• _WHAT IS BEING ASKED_
In the data below, find every line with the string "avatar" and pull it out.

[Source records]
________________

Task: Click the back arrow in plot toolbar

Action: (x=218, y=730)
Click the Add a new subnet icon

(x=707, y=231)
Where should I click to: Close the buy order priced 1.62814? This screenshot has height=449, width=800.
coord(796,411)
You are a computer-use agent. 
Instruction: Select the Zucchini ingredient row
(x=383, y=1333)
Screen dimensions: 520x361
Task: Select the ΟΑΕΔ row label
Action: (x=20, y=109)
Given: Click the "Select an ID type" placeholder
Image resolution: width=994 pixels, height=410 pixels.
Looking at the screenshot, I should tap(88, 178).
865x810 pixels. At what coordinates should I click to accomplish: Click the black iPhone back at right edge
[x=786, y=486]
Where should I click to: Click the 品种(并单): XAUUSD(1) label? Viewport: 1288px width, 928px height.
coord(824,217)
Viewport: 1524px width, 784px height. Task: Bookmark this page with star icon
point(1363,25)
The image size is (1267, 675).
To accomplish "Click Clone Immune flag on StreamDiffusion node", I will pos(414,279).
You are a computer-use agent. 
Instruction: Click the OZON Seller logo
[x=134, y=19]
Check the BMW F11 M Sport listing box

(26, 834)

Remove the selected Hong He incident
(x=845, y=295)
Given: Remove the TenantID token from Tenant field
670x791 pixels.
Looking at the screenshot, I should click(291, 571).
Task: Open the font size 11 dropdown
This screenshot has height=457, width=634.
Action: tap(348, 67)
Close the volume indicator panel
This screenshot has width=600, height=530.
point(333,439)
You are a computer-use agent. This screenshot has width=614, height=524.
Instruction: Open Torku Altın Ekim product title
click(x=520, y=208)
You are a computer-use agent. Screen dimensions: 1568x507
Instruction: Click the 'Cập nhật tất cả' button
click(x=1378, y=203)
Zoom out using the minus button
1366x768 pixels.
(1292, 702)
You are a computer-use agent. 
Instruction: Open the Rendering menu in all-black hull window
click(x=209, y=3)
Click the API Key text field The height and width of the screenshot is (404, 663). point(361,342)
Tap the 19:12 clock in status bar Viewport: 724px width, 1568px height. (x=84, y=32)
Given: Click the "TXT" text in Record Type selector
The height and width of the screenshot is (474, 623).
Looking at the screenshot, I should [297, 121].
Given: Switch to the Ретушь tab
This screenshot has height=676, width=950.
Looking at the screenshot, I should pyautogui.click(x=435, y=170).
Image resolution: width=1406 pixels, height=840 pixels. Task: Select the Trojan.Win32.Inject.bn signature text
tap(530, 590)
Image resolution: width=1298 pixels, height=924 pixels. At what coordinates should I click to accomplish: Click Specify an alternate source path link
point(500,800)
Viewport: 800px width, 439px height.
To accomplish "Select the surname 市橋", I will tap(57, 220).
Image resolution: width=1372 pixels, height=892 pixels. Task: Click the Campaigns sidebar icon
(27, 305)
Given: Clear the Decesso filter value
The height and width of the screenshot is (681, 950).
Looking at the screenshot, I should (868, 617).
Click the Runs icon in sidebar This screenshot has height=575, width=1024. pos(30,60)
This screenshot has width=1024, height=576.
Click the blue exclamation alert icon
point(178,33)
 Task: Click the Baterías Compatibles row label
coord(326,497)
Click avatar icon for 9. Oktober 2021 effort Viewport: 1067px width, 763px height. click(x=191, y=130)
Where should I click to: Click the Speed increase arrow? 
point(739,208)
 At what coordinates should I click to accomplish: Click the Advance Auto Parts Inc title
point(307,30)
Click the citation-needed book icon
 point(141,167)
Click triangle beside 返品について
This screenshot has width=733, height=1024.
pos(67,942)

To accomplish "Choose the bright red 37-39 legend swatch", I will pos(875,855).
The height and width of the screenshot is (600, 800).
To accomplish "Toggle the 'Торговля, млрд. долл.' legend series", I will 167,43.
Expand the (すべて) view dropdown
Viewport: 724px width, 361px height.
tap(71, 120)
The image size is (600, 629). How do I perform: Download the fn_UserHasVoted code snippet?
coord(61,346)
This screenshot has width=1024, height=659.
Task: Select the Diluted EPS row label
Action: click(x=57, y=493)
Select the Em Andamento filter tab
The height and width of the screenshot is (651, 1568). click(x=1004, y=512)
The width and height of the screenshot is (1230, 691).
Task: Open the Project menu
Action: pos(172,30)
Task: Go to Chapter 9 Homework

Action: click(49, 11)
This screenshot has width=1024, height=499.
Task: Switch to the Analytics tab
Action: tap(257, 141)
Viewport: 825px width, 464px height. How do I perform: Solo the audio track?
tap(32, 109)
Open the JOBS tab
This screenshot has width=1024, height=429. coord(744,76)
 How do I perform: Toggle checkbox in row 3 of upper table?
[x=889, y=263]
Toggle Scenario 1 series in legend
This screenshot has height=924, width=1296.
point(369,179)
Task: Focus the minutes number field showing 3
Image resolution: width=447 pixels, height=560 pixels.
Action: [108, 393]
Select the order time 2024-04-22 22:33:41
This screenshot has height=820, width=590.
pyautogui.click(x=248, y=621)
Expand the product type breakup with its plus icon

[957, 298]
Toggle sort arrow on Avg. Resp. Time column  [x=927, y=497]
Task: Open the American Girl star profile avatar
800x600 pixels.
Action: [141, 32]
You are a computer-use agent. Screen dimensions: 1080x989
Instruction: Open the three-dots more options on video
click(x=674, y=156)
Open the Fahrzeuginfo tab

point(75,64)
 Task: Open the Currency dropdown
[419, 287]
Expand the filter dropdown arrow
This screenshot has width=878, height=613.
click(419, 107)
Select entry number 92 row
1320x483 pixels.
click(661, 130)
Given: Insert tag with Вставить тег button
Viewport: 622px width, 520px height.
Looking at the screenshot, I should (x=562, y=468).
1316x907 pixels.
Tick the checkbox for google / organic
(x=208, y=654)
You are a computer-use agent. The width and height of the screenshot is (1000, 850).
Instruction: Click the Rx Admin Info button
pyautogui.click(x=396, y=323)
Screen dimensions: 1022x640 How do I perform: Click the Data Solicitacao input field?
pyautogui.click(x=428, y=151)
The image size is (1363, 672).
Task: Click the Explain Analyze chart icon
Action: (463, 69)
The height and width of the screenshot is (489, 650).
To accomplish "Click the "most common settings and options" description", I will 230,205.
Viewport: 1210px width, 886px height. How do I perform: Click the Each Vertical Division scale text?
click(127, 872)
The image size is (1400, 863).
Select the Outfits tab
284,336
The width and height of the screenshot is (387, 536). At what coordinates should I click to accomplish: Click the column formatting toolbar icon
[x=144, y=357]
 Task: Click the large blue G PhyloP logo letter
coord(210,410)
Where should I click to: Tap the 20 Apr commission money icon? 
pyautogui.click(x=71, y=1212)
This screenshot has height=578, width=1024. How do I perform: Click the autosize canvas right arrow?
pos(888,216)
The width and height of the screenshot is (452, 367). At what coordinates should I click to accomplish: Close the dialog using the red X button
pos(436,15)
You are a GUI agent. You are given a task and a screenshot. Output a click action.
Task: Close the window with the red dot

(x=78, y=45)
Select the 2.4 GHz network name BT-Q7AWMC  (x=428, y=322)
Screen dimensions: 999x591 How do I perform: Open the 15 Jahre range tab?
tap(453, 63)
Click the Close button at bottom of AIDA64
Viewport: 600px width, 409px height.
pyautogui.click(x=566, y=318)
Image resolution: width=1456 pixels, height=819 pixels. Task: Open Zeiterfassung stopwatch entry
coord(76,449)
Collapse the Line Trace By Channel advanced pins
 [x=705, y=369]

________________

• _ANSWER TO THE PROBLEM_
Click avatar icon for 9. Oktober 2021 effort Viewport: 1067px width, 763px height. click(x=191, y=130)
Task: Open the American Girl star profile avatar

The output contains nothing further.